KeywordsAustralia Disaster vulnerability Natural hazard Placed-based model Sense of community Strength-based approach
Natural hazards such as floods, bushfires, cyclones, hailstorms, earthquakes, and volcanic eruptions can pose disastrous threats to people and assets across the world (Ngo 2001; Pradhan et al. 2007). When natural hazards culminate in disastrous outcomes, the loss can be quite significant in terms of both fatalities and the financial costs to citizens and governments (Ogie, Shukla et al. 2017). Recent 5-year (2013–2017) data about disasters around the world indicate that on the average, frequently occurring hazards like floods, earthquakes, storms, and bushfires together accounted for 10,846 deaths, 49,303 injuries, and damage cost of USD148 billion every year (CRED 2018). This high level of loss calls for an improved response to the threats posed by natural hazards.
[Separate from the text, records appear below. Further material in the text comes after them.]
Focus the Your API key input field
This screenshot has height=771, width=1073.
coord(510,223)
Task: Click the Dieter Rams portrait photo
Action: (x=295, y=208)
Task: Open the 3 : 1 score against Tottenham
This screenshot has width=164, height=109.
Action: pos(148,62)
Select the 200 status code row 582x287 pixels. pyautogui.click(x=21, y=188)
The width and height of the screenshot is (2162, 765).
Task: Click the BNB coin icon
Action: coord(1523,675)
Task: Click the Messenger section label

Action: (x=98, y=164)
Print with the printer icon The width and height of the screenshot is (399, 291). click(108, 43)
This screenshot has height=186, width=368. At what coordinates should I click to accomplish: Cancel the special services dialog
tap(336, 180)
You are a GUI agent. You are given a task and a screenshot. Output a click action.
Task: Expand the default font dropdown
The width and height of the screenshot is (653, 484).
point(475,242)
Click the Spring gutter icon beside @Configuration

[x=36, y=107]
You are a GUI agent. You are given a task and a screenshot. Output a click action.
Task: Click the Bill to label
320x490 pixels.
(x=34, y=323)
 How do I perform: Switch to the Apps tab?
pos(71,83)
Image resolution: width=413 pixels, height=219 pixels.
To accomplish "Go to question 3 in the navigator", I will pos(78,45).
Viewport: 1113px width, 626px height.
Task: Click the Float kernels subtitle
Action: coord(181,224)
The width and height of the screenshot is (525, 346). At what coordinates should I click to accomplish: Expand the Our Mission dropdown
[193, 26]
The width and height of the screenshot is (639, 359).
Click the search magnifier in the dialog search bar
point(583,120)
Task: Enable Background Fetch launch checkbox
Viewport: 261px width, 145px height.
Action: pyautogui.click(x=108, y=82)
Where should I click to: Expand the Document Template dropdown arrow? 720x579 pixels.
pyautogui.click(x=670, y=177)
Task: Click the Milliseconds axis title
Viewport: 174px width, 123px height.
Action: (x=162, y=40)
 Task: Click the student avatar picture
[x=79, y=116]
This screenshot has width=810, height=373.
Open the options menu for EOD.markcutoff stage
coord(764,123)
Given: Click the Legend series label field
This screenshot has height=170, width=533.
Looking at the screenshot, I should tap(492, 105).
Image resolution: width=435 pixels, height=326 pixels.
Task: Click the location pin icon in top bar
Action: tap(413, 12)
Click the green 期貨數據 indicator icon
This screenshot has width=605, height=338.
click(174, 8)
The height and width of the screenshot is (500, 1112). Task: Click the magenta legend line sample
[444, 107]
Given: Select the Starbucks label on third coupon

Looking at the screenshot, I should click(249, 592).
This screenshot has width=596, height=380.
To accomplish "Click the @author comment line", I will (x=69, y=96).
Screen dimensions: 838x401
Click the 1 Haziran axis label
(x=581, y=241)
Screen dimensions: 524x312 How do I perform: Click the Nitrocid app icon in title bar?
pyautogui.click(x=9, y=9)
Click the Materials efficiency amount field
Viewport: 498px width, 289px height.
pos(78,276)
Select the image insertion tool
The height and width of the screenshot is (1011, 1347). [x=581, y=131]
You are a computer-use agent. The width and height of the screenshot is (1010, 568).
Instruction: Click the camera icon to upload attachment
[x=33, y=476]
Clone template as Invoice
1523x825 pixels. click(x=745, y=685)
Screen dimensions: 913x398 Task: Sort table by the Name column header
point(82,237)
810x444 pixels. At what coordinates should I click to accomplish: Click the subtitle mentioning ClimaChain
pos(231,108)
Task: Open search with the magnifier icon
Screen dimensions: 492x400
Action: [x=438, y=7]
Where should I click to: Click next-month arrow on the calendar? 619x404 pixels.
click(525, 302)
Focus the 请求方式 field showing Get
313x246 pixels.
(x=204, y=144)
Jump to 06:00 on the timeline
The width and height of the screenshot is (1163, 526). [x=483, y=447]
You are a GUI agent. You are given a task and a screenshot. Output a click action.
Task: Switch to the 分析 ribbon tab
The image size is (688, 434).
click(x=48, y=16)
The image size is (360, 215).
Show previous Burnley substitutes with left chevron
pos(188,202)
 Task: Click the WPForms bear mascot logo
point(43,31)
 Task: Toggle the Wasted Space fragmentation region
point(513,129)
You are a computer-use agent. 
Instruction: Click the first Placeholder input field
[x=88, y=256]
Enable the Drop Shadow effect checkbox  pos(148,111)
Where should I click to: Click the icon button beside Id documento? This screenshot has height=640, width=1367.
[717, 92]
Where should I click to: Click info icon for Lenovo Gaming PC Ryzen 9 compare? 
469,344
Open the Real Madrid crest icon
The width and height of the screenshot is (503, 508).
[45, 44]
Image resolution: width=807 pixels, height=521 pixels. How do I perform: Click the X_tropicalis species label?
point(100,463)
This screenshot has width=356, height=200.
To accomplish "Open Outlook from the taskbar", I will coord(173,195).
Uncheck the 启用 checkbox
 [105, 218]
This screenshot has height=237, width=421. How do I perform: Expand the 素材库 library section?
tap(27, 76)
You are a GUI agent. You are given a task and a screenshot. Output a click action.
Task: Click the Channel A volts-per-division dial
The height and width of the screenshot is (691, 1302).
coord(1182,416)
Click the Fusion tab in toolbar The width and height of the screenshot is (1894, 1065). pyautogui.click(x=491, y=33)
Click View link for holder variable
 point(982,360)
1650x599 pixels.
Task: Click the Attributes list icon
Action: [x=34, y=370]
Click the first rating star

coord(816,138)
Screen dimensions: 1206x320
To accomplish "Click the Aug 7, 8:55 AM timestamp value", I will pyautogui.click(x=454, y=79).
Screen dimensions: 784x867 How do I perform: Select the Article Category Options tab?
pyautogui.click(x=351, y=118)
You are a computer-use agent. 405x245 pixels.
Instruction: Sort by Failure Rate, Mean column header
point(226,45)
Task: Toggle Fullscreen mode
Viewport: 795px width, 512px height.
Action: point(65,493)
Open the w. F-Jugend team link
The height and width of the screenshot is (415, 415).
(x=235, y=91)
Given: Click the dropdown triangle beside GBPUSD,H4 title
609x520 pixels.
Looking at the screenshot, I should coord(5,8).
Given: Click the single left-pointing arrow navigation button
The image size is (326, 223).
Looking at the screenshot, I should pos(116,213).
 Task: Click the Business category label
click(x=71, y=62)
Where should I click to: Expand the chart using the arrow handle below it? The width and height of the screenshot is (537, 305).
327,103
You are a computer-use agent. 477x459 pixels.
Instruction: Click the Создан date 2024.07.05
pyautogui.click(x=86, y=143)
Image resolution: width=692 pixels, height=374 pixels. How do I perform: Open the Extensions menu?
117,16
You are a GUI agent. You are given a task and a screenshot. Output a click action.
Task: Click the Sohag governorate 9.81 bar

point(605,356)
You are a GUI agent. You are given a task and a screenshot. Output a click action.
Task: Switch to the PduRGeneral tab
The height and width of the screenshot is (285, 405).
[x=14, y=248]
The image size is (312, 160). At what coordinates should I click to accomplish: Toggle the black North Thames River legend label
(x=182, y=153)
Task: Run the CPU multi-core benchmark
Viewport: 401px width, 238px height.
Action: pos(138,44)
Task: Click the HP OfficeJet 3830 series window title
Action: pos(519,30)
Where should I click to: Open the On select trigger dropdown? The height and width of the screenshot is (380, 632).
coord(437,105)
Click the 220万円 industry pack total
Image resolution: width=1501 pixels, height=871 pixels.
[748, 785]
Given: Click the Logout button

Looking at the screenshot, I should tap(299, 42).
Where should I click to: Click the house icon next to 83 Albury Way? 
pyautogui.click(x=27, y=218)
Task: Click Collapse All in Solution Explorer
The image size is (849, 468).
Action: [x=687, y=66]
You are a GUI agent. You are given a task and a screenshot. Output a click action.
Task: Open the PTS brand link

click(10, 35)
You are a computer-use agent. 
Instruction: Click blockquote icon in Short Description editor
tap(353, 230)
To improve response to natural hazard threats and to curtail associated losses, one must first understand the less obvious human connections between natural hazards and disastrous outcomes. According to Cannon (1994), natural hazards are often referred to as natural disasters, but the reality is that disasters are not natural; it is the actions, inactions, or activities of humans that potentiate the realization of disasters from natural hazards. How we exploit environmental resources for production and livelihood, where we live, how we build our homes, how we prepare for and act during natural hazards, who we are, the resources and opportunities we have, and how we communicate and respond to hazard warnings, all have ways of influencing the extent to which we are exposed to, and are impacted by, natural hazards (Pradhan 2010). Within society, there are inequalities in the level of access that people have to opportunities and in the extent to which they are exposed to natural hazard risks. This means that some people are more vulnerable than others and are more likely to suffer disastrous impacts from natural hazards (Chen et al. 2013). It is the vulnerable people and the vulnerable assets in society that often account for the high level of loss associated with disasters (Wisner et al. 2003). Vulnerable people are the main linkage between natural hazards and disastrous outcomes because “for a hazard to become a disaster it has to affect vulnerable people” Cannon (1994, p. 16). Hence, in the quest to curtail natural hazards losses, there has been growing interest worldwide to enhance the understanding of natural hazard vulnerability and to develop key metrics for assessing it (Yoon 2012; Ogie et al. 2016).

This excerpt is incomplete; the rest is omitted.